Creating Family Traditions

Creating Family Traditions
Through the use of ritual and tradition, parents can empower their children with skills that will strengthen communication, develop self-acceptance, and create healthy coping mechanisms for difficult times. Though it is never too late to develop family traditions, if started when children are young, they will become healthy family habits that can last until your children are young adults. They may even continue the traditions when they start families of their own.

Here are four thoughts to get you started:

1. Create traditions around holidays and birthdays. More than just gathering the family together for special occasions, create specific rituals to attach to each holiday and/or child’s birthday. At Thanksgiving for example, create a custom where every member of the family expresses something he or she is grateful for. Or, each year for your child’s birthday, decorate the table before he or she wakes up and serve a special breakfast. Save children’s artwork through the years and hang it when the appropriate holiday arrives. It’s easy to store artwork in plastic tubs you can keep under your bed or stacked in a cabinet in the garage.
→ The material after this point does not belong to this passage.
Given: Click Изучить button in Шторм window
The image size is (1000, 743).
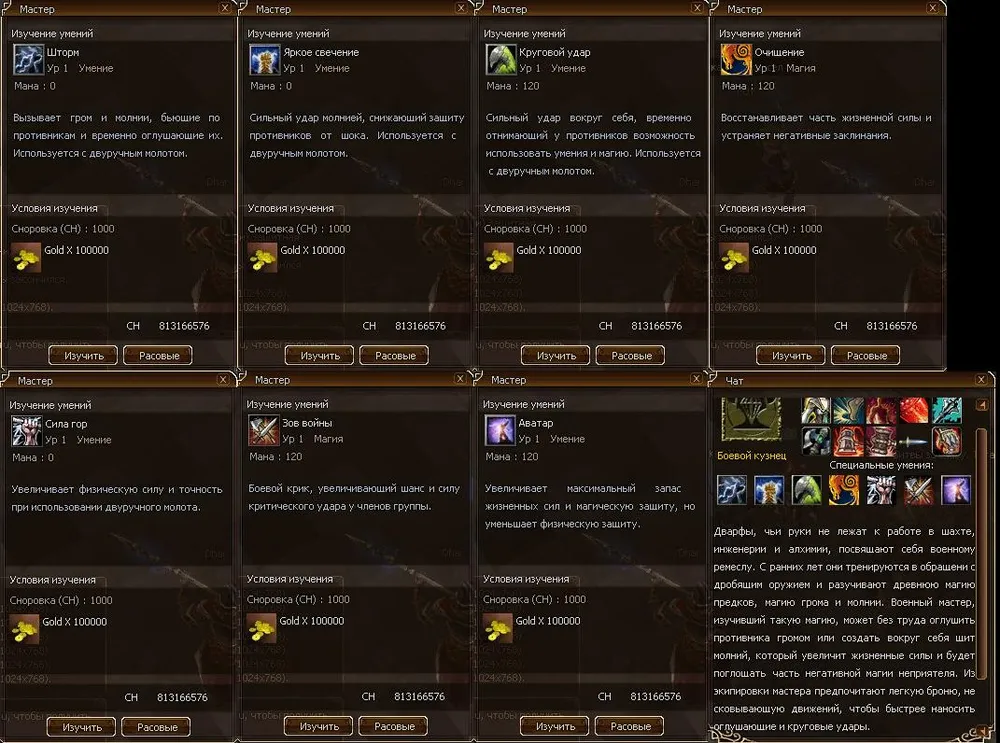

2. Pick a weekend night to all stay in together. Let young children stay up late and have movie night. Eat dinner on the couch, serve popcorn and cuddle up together. Better yet, instead of a movie, make it family game night. There are so many great games that all ages can enjoy!
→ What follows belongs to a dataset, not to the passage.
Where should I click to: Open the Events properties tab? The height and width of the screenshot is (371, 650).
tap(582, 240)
3. When the weather cools off where you live, it’s the perfect time to go for a family walk. If you have a park nearby, you can play on the slides or kick a soccer ball around. If you only have thirty minutes before bedtime, it’s still a moment to seize. Skip the baths and showers for a weekly walk around the block.

4. A cherished ritual can be as simple as reading to children before bed. You can spend individual time with each of them, reading a book they have selected or you can pick a book the whole family can enjoy and read together. Even older children appreciate being read to.

Family traditions do not have to be elaborate or cost a lot of money. Dedicating time to be with family each week – or even each day – will have a long lasting impact on your children. Not only will you enhance family relationships, you will also demonstrate to your children how much you value your time together. Ritual and tradition has long been a part of religions, cultures and families. I encourage you to spend time creating your own family customs.